British businessman (born 1958)

Peter Batey (贝彼德) CMG OBE (born 1 July 1958) is a retired British businessman who spent much of his professional life working in China. He was Chairman and co-founder of Vermilion Partners Ltd, a merger and acquisitions and strategic advisory firm focused on China. Batey has served with numerous organisations promoting business ties between China and the UK - notably the China Britain Business Council - receiving an OBE for services to Sino-British investment and trade in 1997, and a CMG for services to UK-China relations in 2015.

==Biography==

===Education and early life===

Batey was educated at Dame Allan's Boys School, Newcastle upon Tyne, from 1970 to 1976. He went on to study Philosophy, Politics and Economics (PPE) at Keble College, Oxford. He took a sabbatical year in 1979 to undertake the role of President of the Oxford University Student Union, before graduating in 1981. Following graduation, he joined Citibank NA as an executive trainee. From 1982 to 1986, he was political private secretary to the Rt. Hon. Sir Edward Heath, KG, MBE, who as Prime Minister had restored diplomatic relations between the United Kingdom and China.

=== Career ===
Batey moved to Beijing in 1986 as a representative of Arthur Andersen, subsequently becoming Chief Representative for China. In 1989 he and Richard Burn co-founded Batey Burn, a China-focused investment advisory and government relations business.
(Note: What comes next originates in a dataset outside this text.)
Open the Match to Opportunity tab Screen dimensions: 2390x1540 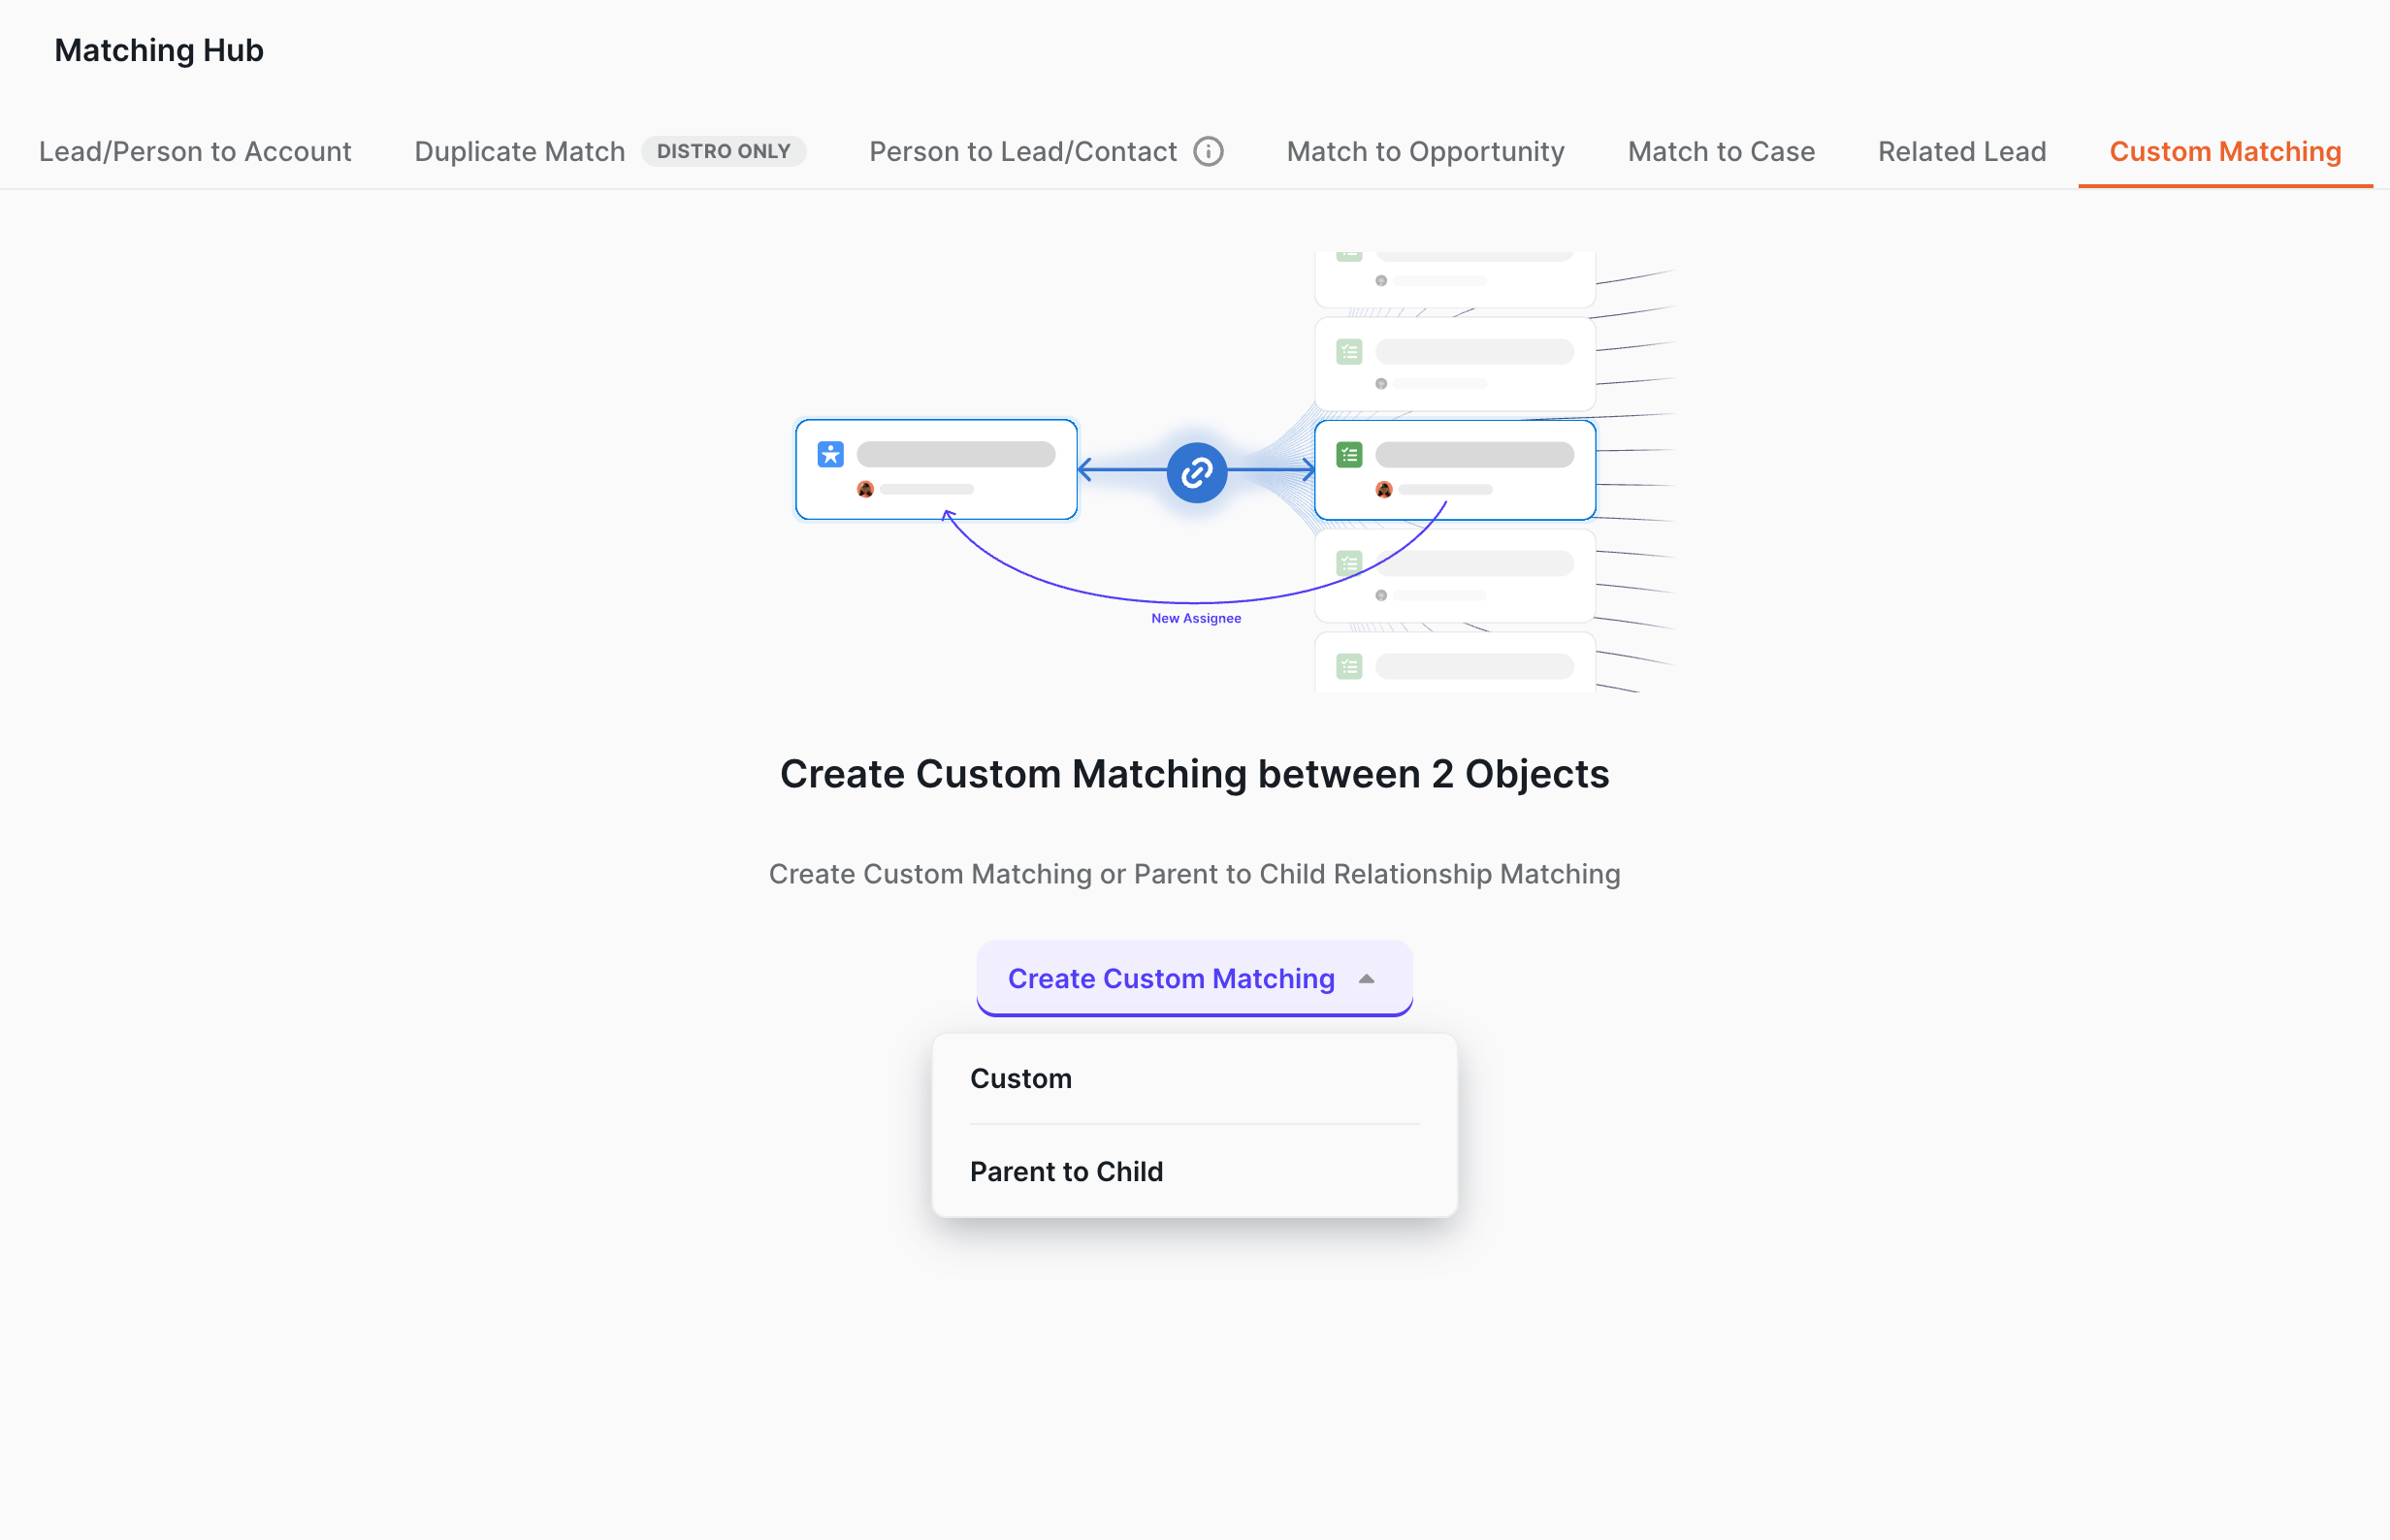[1425, 151]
In 1999 Batey became Chairman of APCO Asia Ltd after APCO acquired Batey Burn. Batey left APCO Asia Ltd in 2004 and co-founded Vermilion Partners Ltd, where he then served as Chairman (https://www.vermilion-partners.com/)
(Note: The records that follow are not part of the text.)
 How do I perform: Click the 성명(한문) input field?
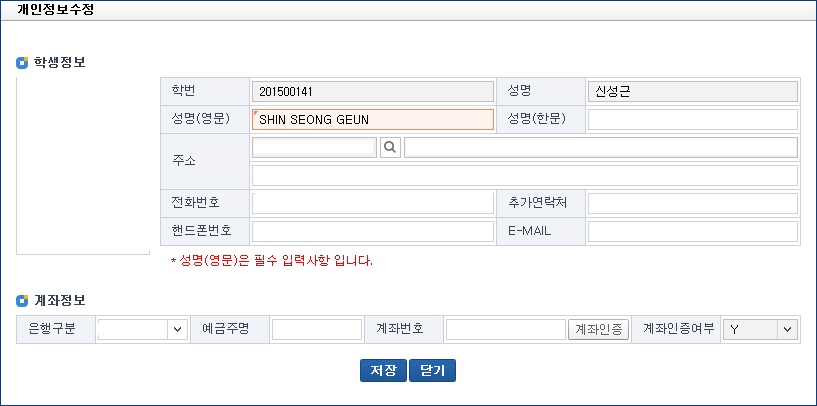point(693,119)
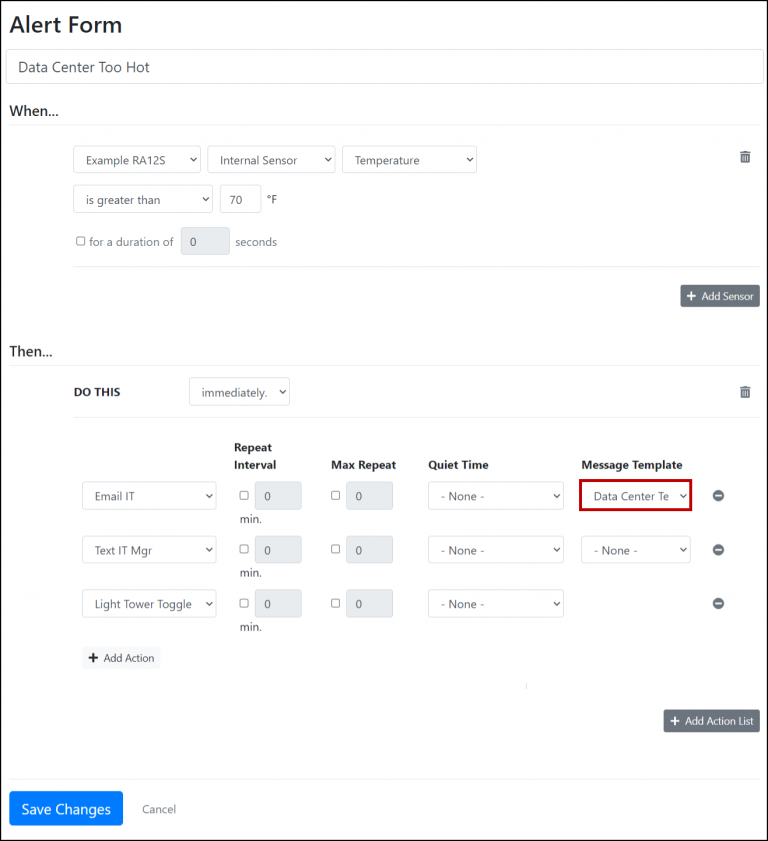The height and width of the screenshot is (841, 768).
Task: Open the condition dropdown showing is greater than
Action: [142, 199]
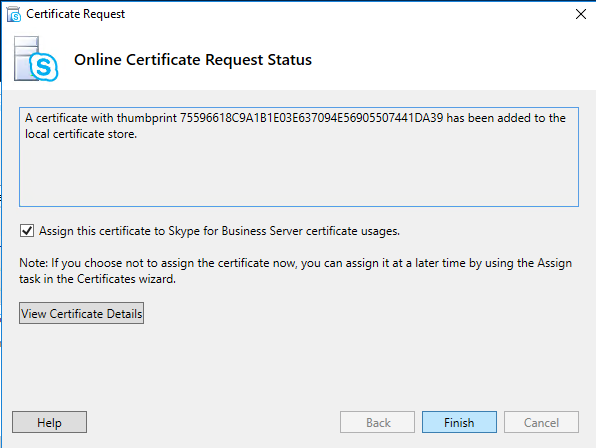This screenshot has height=448, width=596.
Task: Click the 'Online Certificate Request Status' heading
Action: 193,60
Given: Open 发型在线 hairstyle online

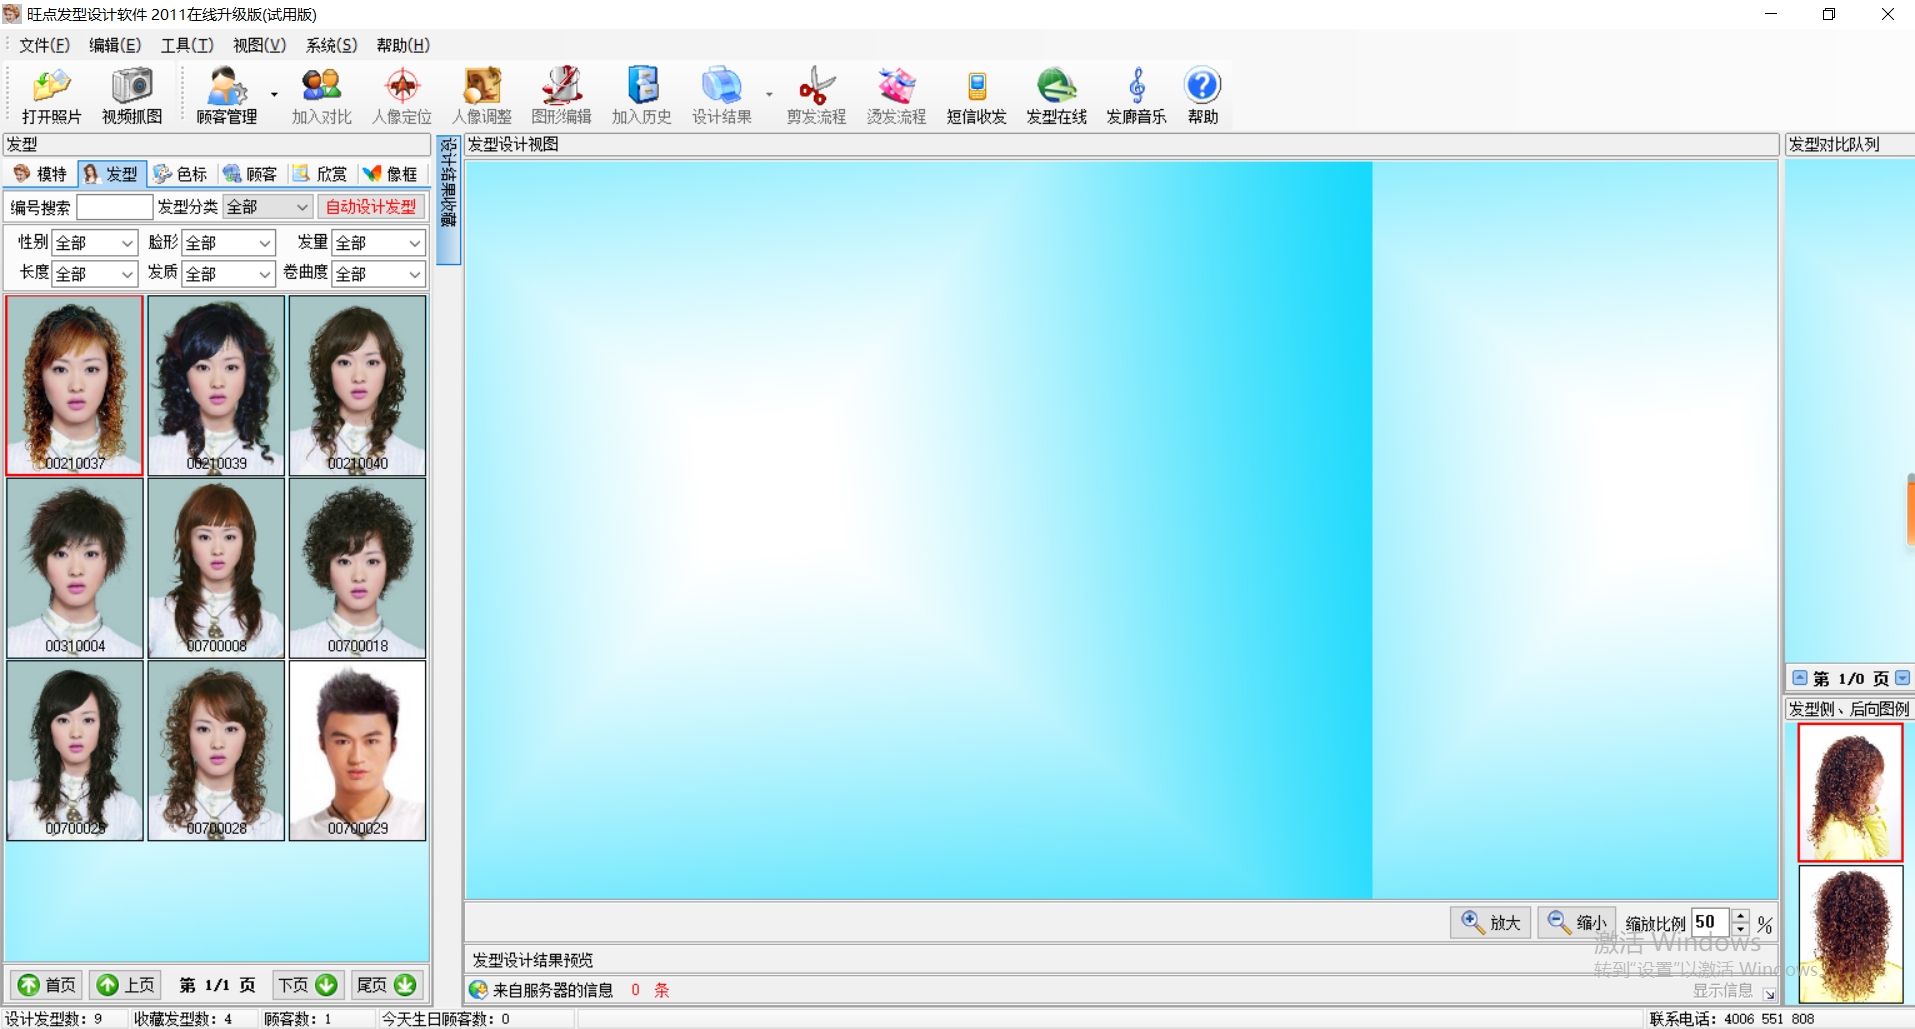Looking at the screenshot, I should coord(1056,95).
He was a director of Shuijingfang, a public company listed on the Shanghai Stock Exchange as a nominee of Diageo Plc from 2007-2013, and serves as a director of a number of foreign-invested enterprises in China.

Batey has served in numerous roles in organisations focused on the development of business and political ties between China, and the UK and Europe, including: Chairman of the British Chamber of Commerce in China (1994–1996), Vice President and President of the European Union Chamber of Commerce in China, which he helped to establish, from 1999 to 2002, Senior Advisor to the Lord Mayor and Corporation of the City of London (2006–2008), as well as Chairman of the Great Britain China Centre (2004 – 2014); Since 2012 he has been Vice Chairman and Chairman of the Nominations Committee of the China Britain Business Council, having previously served as a member of the Board and the Executive Committee (2001 – present).

===Later life===

In recent years, Peter Batey has played a central role in saving 'Arundells', Sir Edward Heath's home (from 1985 to 2005) in the Cathedral Close, Salisbury, helping to spearhead the campaign to keep it open to the public in perpetuity. He is currently Executive Chairman of the Sir Edward Heath Charitable Foundation, the charity which owns Arundells and whose Honorary Chairman is Gyles Brandreth and whose Honorary President is Sir John Major.

===Awards===
Batey was awarded the Order of the British Empire (OBE) for services to Sino-British investment and trade in the Queen’s Birthday Honours List in June 1997, and became a Companion of the Order of St Michael and St George (CMG) in the 2015 Birthday Honours for services to Sino-British relations.